Once he was walking, there was no stopping him, he was fast and he was confident. I can remember walking up our lane with him and my mother in law and she was anxious that he might fall and wanted to hold him back, for his own safety. But I was thrilled by his mobility and if he fell, which he rarely did to be honest, he would just pick himself up again. The faster little Joshua walked, the tighter his right arm would get, until his hand was tucked up into his armpit with the effort and concentration. We saw that if he did fall over, he could not, or did not, reach his right arm out to save himself.

The splint definitely got him up and mobile and then he had several years without one, when he just wore sturdy shoes. But the physio kept a close eye on him and when he was at his first special school, so he would be around 8 years old, she recommended another splint – or AFO as the experts call them – as his foot position was becoming contorted and needed some help to straighten it out. I was not phased by the suggestion as I knew how his first splint had saved him and so he was cast for a new splint, with the same blue planet pattern for old times’ sake. Now that he was bigger and it was having to work harder to pull his right foot straight, he had more issues with it rubbing and hurting him at first. I do not even remember the timeline now, but he moved into two splints and he had botox in his  legs to encourage the tight muscles to relax and be trained into the correct foot position.

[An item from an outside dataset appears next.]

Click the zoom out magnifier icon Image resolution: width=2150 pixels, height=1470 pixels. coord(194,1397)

The botox  and physiotherapy had limited impact and his orthopedic surgeon suggested that only surgery would now help his contorted, twisted right foot position. We had an appointment to discuss this corrective surgery, when he was about 12 years old, but as my husband correctly pointed out, how could we explain to him that he could not weight-bear for so many weeks after the procedure and how could we take care of him post-surgery. At the same time, Great Ormond Street hospital were talking to us about brain surgery for better seizure control and, unable to handle both procedures, in 2014 we prioritised his seizure control over his mobility. We were warned that one side-effect of the hemispherectomy was tightening of Joshua’s right limbs, but we decided that he had no fine motor skills in his right hand anyway, so there was nothing much to lose there, and we went ahead.

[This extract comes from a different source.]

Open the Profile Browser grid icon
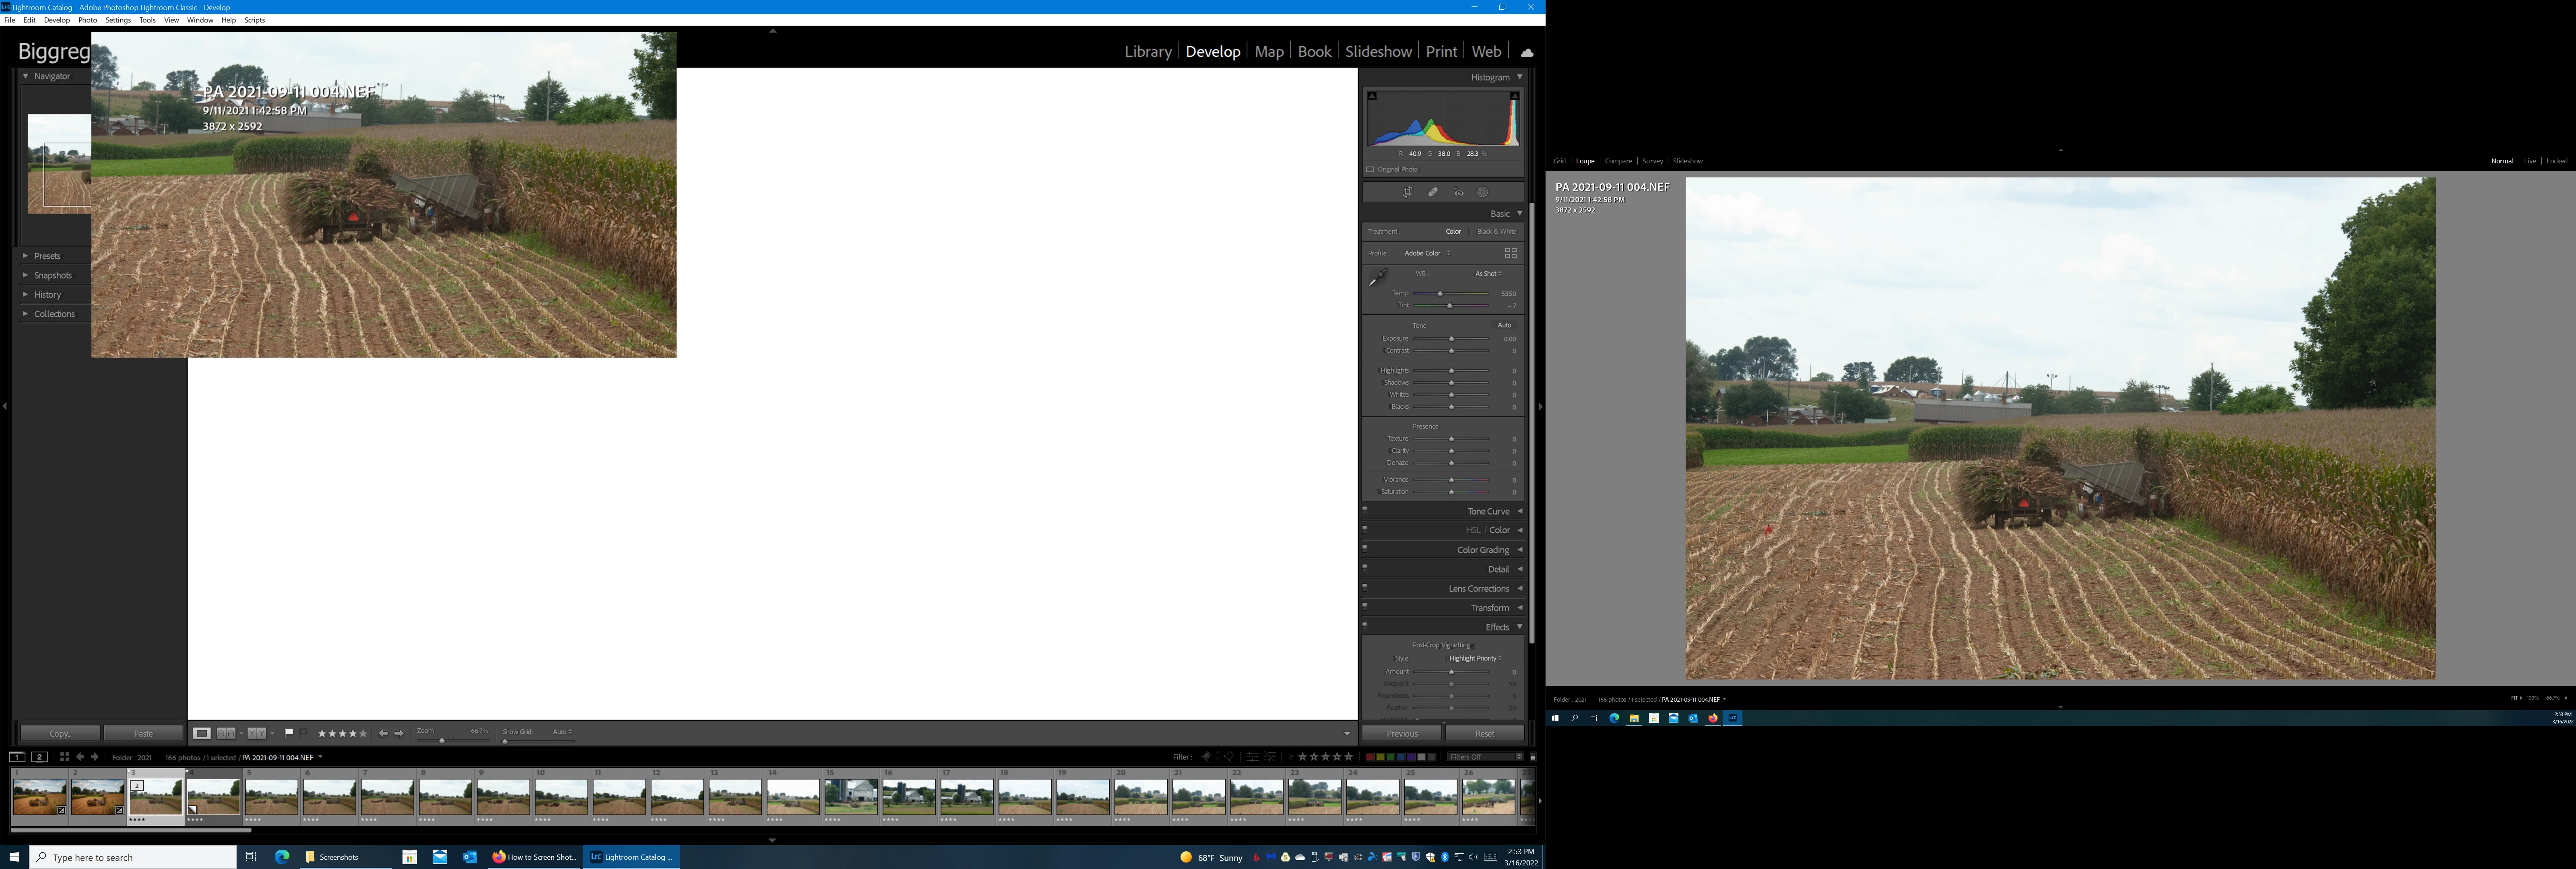This screenshot has height=869, width=2576. (x=1510, y=253)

Post surgery, Joshua struggled to walk and the surgeon reassured us that it would come back, with physiotherapy input and he expected him to walk out of GOSH, the same way that he walked in. However sadly that was not the case, and when we were discharged, he could still barely walk, we had to have an emergency OT visit to organise equipment for home and we moved his bed downstairs and my husband fashioned a bath on wheels that we filled with a hosepipe, so that he still enjoyed baths, but in the hall now! With physio and persistence, Joshua mastered the stairs again in over a year of sleeping downstairs. He was fitted for new splints and this time, in big, clumpy NHS boots with a raise, which compensated for the evident difference in his leg length , so they tried to even him out.

Last year, encouraged by the physiotherapist, we had an appointment with the orthopedic surgeon again, to see 5 years later on, how surgery could give him comfort and better posture with his right foot. We were bluntly told that there is nothing that can be done for Joshua as he still could not tolerate the non -weight bearing after the surgery and should he walk on his foot too soon, he could do irreparable damage and be confined to a wheelchair for the rest of his life.

So we are where we are now : trying to get callipers that fit him, without rubbing his feet, as he has outgrown splints. Joshua is incredibly fast on a flat surface, particularly if he is running away from you, down a school corridor or a supermarket aisle for instance. We take the wheelchair when we are out and about  as he does not have much stamina since his brain surgery and in case he should have a seizure, but lately he has taken to pushing his own wheelchair and walking, until he is too tired and has to sit down.  Joshua is mobile but his gait is awkward and lopsided, but he gets around, so in that way, he has defied that initial diagnosis when he was 4 days old and his determination, makes me proud everyday.